**Goals**
1/ According to the article on Labrador fuel prices, who is the President of the Combined Councils of Labrador?
2/ Arrange the entries, from their first line through the line containing "I will point(903,140).", as a Markdown table with the columns Row and Line, giving each line a row number and omitting blank lines.

**Text segment**
※

Soaring Fuel Prices will Cripple Labrador

On August 22, 2005 gasoline and home heating fuels reached what was thought to be an all time high. At that time gasoline prices in Labrador ranged from $123.2 in Western Labrador to $143.9 on the North and South Coast while home heating Oil ranged from 82.36 cents to 96.36 cents per litre.

As of 12:01am Friday September 2nd fuel prices have once again soared. This time to highs never before imagined.

Current prices for regular unleaded gasoline in Labrador now range from $142.1 in the west to $162.8 in the North and South and in some areas home heating oil has climbed to a staggering $101.86 per litre.

It is estimated that the latest increase in gasoline prices alone will translate into an additional 4 cents per litre in HST revenues for government coffers. As a result of the extreme cost of fuel in the area, the Combined Councils of Labrador have called on both levels of government to reduce the amount of taxes it collects on these products.

In addition to the request for a tax break, the Combined Councils are calling on the Newfoundland and Labrador Petroleum Pricing Office to consider the stock piling of fuels when setting prices in Labrador.

Due to its location and the fact that products like gasoline, diesel and home heating fuels often need to be shipped into the area, fuel in a majority of Labrador Communities is often stockpiled for months on end rather than delivered as needed. As a result of this, there is often little correlation between the price at the pumps and the wholesale cost of the fuel being supplied.

Many communities in Labrador rely on diesel generation for power and this, combined with the approach of the winter home heating season is expected to cause serious concerns, especially for lower income residents and seniors.

Ford Rumbolt, President of the Combined Councils of Labrador had this to say:

“Fuel prices in Labrador are staggering, and residents on the North and South Coast of Labrador are paying the highest prices in the Country. This will have a devastating effect on low income families this coming winter. Seniors and Single Parent Families will be forced to choose between putting food on the table or oil in the tank. ”

※

**Material to process**
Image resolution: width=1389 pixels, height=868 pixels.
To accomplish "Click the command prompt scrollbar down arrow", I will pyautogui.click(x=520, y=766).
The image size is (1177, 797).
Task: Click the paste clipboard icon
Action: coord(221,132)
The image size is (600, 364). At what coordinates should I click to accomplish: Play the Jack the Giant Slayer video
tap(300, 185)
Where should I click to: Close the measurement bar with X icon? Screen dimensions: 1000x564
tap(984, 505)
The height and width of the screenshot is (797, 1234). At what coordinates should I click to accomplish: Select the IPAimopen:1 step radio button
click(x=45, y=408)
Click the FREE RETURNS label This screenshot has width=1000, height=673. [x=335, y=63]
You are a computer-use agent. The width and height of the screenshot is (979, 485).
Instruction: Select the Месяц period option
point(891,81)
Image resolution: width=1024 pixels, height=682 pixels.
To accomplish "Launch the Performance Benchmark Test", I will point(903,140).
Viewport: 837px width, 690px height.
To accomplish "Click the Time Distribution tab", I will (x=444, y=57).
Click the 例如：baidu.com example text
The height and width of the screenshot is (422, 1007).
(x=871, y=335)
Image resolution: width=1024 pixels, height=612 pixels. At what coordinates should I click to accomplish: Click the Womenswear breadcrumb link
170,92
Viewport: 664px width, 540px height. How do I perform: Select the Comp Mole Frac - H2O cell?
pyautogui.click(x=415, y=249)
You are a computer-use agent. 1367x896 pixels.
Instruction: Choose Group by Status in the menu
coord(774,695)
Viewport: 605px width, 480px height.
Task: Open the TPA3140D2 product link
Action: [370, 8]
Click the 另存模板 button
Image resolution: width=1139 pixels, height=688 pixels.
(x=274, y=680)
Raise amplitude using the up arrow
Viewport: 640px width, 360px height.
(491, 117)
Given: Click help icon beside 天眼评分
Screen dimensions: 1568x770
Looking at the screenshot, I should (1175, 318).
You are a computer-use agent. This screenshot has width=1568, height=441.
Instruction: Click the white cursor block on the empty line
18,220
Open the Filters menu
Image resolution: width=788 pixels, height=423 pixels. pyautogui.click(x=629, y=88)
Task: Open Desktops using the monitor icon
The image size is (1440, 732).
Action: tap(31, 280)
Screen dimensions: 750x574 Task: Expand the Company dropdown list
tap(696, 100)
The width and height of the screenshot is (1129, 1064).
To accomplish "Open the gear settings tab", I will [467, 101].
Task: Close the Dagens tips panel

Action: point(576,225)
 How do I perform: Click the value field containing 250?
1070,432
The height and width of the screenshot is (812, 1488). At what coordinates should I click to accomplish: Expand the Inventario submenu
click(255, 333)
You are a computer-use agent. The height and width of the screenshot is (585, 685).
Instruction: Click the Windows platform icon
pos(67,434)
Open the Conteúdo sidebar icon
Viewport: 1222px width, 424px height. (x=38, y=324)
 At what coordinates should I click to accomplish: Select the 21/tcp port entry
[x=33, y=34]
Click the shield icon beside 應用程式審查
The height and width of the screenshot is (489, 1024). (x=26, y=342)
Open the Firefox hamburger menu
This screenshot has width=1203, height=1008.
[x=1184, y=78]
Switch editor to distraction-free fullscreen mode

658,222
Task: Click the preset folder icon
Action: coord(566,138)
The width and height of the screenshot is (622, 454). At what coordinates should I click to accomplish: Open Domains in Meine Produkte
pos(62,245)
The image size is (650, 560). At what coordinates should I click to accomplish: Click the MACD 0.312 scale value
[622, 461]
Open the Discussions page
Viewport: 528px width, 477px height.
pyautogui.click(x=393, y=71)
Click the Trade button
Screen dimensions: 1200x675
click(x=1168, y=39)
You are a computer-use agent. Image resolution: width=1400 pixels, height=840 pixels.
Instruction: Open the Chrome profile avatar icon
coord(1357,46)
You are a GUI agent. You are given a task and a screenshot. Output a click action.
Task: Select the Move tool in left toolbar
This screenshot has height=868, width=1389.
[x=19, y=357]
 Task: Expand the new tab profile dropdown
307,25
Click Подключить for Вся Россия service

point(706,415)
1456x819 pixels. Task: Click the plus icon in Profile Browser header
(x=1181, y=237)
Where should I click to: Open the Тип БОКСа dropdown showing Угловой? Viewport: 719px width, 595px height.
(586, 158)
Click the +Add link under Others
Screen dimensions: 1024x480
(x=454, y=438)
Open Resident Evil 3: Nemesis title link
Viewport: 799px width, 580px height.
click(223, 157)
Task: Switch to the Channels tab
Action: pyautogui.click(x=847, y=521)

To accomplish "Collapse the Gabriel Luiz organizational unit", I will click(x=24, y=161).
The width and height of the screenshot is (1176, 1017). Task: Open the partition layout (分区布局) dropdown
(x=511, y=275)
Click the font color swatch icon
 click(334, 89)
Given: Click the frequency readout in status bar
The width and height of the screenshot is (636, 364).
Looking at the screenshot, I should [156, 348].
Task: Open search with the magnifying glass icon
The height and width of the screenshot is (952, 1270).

※

**The solutions**
1/ Ford Rumbolt

2/
| Row | Line |
|---|---|
| 1 | Image resolution: width=1389 pixels, height=868 pixels. |
| 2 | To accomplish "Click the command prompt scrollbar down arrow", I will pyautogui.click(x=520, y=766). |
| 3 | The image size is (1177, 797). |
| 4 | Task: Click the paste clipboard icon |
| 5 | Action: coord(221,132) |
| 6 | The image size is (600, 364). At what coordinates should I click to accomplish: Play the Jack the Giant Slayer video |
| 7 | tap(300, 185) |
| 8 | Where should I click to: Close the measurement bar with X icon? Screen dimensions: 1000x564 |
| 9 | tap(984, 505) |
| 10 | The height and width of the screenshot is (797, 1234). At what coordinates should I click to accomplish: Select the IPAimopen:1 step radio button |
| 11 | click(x=45, y=408) |
| 12 | Click the FREE RETURNS label This screenshot has width=1000, height=673. [x=335, y=63] |
| 13 | You are a computer-use agent. The width and height of the screenshot is (979, 485). |
| 14 | Instruction: Select the Месяц period option |
| 15 | point(891,81) |
| 16 | Image resolution: width=1024 pixels, height=682 pixels. |
| 17 | To accomplish "Launch the Performance Benchmark Test", I will point(903,140). |